Re: [PATCH v3 11/13] arm64: mm: More flags for __flush_tlb_range()

From: Jonathan Cameron

Date: Tue Mar 03 2026 - 05:16:36 EST


On Mon, 2 Mar 2026 13:55:58 +0000
Ryan Roberts <ryan.roberts@xxxxxxx> wrote:

> Refactor function variants with "_nosync", "_local" and "_nonotify" into
> a single __always_inline implementation that takes flags and rely on
> constant folding to select the parts that are actually needed at any
> given callsite, based on the provided flags.
>
> Flags all live in the tlbf_t (TLB flags) type; TLBF_NONE (0) continues
> to provide the strongest semantics (i.e. evict from walk cache,
> broadcast, synchronise and notify). Each flag reduces the strength in
> some way; TLBF_NONOTIFY, TLBF_NOSYNC and TLBF_NOBROADCAST are added to
> complement the existing TLBF_NOWALKCACHE.
>
> There are no users that require TLBF_NOBROADCAST without
> TLBF_NOWALKCACHE so implement that as BUILD_BUG() to avoid needing to
> introduce dead code for vae1 invalidations.
>
> The result is a clearer, simpler, more powerful API.
Hi Ryan,

There is one subtle change to rounding that should be called out at least.

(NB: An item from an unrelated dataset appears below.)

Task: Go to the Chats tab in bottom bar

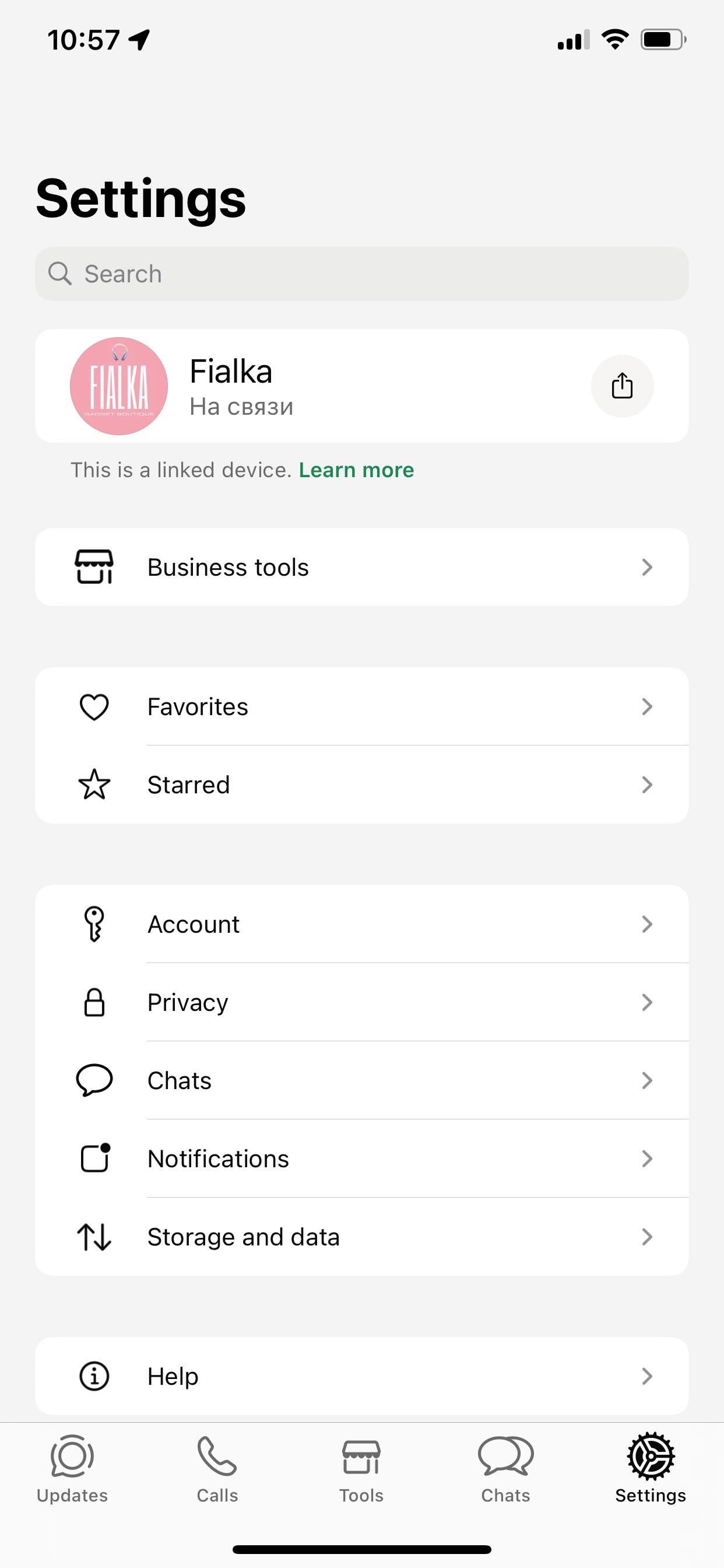Action: [505, 1469]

Might even be worth pulling it to a precursor patch where you can add an
explanation of why original code was rounding to a larger value than was
ever needed.

Jonathan


>
> Signed-off-by: Ryan Roberts <ryan.roberts@xxxxxxx>


> static inline void __flush_tlb_range(struct vm_area_struct *vma,
> @@ -586,24 +615,9 @@ static inline void __flush_tlb_range(struct vm_area_struct *vma,
> unsigned long stride, int tlb_level,
> tlbf_t flags)
> {
> - __flush_tlb_range_nosync(vma->vm_mm, start, end, stride,
> - tlb_level, flags);
> - __tlbi_sync_s1ish();
> -}
> -
> -static inline void local_flush_tlb_contpte(struct vm_area_struct *vma,
> - unsigned long addr)
> -{
> - unsigned long asid;
> -
> - addr = round_down(addr, CONT_PTE_SIZE);
See below.
> -
> - dsb(nshst);
> - asid = ASID(vma->vm_mm);
> - __flush_s1_tlb_range_op(vale1, addr, CONT_PTES, PAGE_SIZE, asid, 3);
> - mmu_notifier_arch_invalidate_secondary_tlbs(vma->vm_mm, addr,
> - addr + CONT_PTE_SIZE);
> - dsb(nsh);
> + start = round_down(start, stride);
See below.
> + end = round_up(end, stride);
> + __do_flush_tlb_range(vma, start, end, stride, tlb_level, flags);
> }

>
> static inline bool __pte_flags_need_flush(ptdesc_t oldval, ptdesc_t newval)
> diff --git a/arch/arm64/mm/contpte.c b/arch/arm64/mm/contpte.c
> index 681f22fac52a1..3f1a3e86353de 100644
> --- a/arch/arm64/mm/contpte.c
> +++ b/arch/arm64/mm/contpte.c
...

> @@ -641,7 +641,10 @@ int contpte_ptep_set_access_flags(struct vm_area_struct *vma,
> __ptep_set_access_flags(vma, addr, ptep, entry, 0);
>
> if (dirty)
> - local_flush_tlb_contpte(vma, start_addr);
> + __flush_tlb_range(vma, start_addr,
> + start_addr + CONT_PTE_SIZE,
> + PAGE_SIZE, 3,

This results in a different stride to round down.
local_flush_tlb_contpte() did
addr = round_down(addr, CONT_PTE_SIZE);

With this call we have
start = round_down(start, stride); where stride is PAGE_SIZE.

I'm too lazy to figure out if that matters.


> + TLBF_NOWALKCACHE | TLBF_NOBROADCAST);
> } else {
> __contpte_try_unfold(vma->vm_mm, addr, ptep, orig_pte);
> __ptep_set_access_flags(vma, addr, ptep, entry, dirty);